Stored items from a collection
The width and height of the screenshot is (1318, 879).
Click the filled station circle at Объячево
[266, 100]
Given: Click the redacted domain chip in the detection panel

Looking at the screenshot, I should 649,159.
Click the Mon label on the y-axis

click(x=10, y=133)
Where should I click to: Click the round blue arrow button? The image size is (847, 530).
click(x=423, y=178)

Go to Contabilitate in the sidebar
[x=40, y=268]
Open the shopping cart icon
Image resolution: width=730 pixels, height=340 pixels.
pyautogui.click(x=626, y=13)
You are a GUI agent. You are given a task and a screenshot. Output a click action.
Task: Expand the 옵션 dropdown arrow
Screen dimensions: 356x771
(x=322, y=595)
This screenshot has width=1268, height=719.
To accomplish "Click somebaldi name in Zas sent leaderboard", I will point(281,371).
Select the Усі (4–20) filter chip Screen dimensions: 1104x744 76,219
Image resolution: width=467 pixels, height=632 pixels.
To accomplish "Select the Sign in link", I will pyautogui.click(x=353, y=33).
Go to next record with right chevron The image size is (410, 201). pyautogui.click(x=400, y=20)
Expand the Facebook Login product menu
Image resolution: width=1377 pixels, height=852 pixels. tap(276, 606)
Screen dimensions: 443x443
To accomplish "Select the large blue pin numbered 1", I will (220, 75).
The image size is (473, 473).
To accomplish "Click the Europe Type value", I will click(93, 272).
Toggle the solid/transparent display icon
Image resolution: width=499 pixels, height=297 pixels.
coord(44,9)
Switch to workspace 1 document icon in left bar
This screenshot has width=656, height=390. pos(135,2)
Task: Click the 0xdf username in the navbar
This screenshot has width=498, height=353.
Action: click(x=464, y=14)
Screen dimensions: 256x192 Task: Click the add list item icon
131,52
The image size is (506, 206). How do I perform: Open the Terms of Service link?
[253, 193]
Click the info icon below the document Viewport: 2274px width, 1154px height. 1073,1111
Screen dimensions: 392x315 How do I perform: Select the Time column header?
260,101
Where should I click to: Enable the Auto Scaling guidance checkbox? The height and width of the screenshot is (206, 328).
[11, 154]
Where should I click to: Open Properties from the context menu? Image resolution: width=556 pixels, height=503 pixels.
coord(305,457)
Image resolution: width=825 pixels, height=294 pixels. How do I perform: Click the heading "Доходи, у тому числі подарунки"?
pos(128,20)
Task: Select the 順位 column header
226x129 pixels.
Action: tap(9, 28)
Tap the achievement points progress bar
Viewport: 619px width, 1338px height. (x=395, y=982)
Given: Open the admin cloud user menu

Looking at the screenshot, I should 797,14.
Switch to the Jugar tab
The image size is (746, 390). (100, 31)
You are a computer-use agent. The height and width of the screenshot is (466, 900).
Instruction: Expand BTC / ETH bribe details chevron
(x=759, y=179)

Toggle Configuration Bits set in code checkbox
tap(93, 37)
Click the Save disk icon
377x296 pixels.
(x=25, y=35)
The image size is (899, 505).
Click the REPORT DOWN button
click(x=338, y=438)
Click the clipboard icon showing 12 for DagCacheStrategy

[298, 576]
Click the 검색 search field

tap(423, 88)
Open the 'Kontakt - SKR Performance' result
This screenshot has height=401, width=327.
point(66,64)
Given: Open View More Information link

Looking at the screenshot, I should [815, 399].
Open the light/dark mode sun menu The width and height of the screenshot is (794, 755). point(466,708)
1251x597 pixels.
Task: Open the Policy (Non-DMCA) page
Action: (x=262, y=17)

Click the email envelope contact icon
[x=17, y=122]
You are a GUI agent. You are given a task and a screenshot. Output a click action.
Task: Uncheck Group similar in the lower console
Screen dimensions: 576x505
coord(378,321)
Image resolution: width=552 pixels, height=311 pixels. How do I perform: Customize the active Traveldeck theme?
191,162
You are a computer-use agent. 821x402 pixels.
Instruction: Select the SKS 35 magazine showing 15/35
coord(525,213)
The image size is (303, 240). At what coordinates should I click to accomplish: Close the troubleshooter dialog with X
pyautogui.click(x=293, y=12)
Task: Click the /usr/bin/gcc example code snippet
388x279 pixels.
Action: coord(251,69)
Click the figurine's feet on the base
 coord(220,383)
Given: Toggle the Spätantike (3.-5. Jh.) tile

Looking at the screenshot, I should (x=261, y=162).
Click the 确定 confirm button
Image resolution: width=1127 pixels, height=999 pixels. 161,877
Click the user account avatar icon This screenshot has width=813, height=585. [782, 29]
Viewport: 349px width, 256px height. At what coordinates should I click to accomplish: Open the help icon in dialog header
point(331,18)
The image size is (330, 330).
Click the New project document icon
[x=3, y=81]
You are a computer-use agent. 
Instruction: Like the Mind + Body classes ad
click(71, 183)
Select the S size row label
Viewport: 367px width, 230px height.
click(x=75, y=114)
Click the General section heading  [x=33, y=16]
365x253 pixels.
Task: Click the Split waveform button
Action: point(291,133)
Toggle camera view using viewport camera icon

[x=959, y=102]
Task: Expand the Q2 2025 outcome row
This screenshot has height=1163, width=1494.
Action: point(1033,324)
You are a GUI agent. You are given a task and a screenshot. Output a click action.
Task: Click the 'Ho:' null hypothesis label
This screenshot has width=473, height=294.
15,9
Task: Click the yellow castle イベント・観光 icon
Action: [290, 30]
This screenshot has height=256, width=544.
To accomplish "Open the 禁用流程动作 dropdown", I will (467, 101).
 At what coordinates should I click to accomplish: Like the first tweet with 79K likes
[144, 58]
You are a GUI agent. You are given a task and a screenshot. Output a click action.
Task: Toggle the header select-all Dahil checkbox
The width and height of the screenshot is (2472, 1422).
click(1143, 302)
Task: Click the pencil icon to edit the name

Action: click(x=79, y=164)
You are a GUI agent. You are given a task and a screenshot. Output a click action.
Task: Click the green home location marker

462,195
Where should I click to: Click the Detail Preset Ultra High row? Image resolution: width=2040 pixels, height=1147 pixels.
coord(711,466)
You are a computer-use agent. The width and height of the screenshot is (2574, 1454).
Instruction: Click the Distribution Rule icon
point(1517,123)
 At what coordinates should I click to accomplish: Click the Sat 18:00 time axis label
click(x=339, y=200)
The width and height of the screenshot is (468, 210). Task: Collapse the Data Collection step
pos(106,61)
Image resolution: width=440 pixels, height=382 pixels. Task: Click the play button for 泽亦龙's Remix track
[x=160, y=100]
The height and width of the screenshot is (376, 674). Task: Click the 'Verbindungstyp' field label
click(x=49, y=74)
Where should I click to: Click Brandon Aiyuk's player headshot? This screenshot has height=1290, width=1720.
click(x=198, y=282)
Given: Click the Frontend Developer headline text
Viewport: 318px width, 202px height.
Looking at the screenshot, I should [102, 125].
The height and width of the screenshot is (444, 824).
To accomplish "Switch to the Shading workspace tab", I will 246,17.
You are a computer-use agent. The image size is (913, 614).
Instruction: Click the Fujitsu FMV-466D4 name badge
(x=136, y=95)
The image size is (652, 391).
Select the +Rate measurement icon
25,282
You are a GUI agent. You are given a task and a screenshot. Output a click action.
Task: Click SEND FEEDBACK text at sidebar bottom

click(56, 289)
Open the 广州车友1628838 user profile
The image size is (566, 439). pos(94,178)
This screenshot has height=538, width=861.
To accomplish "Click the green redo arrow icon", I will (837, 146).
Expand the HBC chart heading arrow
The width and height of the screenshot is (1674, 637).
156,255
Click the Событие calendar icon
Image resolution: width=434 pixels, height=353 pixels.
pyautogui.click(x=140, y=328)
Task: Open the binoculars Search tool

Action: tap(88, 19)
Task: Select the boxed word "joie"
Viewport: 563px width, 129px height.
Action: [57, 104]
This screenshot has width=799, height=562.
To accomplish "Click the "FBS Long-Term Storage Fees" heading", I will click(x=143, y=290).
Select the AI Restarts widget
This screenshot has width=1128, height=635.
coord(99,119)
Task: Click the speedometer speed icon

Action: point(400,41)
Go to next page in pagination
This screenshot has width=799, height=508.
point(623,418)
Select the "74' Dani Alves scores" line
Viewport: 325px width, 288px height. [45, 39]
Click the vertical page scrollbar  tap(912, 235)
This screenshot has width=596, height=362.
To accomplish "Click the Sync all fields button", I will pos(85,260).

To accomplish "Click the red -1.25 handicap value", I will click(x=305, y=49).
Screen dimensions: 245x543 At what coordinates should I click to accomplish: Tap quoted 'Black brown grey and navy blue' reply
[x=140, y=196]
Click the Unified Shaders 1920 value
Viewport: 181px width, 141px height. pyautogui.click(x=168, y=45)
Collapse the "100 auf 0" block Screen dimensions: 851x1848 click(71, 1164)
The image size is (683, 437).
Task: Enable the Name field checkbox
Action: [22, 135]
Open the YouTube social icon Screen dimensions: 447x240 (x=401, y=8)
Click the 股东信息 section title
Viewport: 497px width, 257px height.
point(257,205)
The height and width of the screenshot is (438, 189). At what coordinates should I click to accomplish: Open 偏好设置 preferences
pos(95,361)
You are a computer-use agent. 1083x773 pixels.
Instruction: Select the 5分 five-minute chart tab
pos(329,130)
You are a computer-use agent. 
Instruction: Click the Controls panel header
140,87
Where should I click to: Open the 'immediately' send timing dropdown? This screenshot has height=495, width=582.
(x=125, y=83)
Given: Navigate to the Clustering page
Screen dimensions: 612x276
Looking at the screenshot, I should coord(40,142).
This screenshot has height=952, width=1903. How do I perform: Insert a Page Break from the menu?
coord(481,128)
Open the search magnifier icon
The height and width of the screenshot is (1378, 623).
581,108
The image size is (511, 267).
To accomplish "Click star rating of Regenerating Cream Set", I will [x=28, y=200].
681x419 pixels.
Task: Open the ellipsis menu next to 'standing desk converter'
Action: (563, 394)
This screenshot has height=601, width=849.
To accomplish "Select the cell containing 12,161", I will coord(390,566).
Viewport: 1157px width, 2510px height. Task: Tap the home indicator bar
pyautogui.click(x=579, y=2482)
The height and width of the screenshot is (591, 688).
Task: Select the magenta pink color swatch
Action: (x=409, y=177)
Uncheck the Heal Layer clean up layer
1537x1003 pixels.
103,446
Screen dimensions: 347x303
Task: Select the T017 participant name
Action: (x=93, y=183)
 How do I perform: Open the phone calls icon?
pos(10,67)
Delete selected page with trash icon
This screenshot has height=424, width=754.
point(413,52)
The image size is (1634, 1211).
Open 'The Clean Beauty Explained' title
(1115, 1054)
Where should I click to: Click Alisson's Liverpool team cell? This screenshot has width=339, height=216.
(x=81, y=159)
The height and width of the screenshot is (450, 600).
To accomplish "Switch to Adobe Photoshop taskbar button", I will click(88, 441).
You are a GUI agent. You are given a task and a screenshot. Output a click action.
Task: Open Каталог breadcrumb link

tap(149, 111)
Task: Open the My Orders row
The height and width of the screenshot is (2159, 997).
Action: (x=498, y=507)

● **TASK**
Copy out the material above verbatim, from the line containing "Click the figurine's feet on the base" through the line containing "Action: [290, 30]", both of those lines included.

● **RESULT OF THIS EXERCISE**
Click the figurine's feet on the base
 coord(220,383)
Given: Toggle the Spätantike (3.-5. Jh.) tile

Looking at the screenshot, I should (x=261, y=162).
Click the 确定 confirm button
Image resolution: width=1127 pixels, height=999 pixels. 161,877
Click the user account avatar icon This screenshot has width=813, height=585. [782, 29]
Viewport: 349px width, 256px height. At what coordinates should I click to accomplish: Open the help icon in dialog header
point(331,18)
The image size is (330, 330).
Click the New project document icon
[x=3, y=81]
You are a computer-use agent. 
Instruction: Like the Mind + Body classes ad
click(71, 183)
Select the S size row label
Viewport: 367px width, 230px height.
click(x=75, y=114)
Click the General section heading  [x=33, y=16]
365x253 pixels.
Task: Click the Split waveform button
Action: point(291,133)
Toggle camera view using viewport camera icon

[x=959, y=102]
Task: Expand the Q2 2025 outcome row
This screenshot has height=1163, width=1494.
Action: point(1033,324)
You are a GUI agent. You are given a task and a screenshot. Output a click action.
Task: Click the 'Ho:' null hypothesis label
This screenshot has width=473, height=294.
15,9
Task: Click the yellow castle イベント・観光 icon
Action: [290, 30]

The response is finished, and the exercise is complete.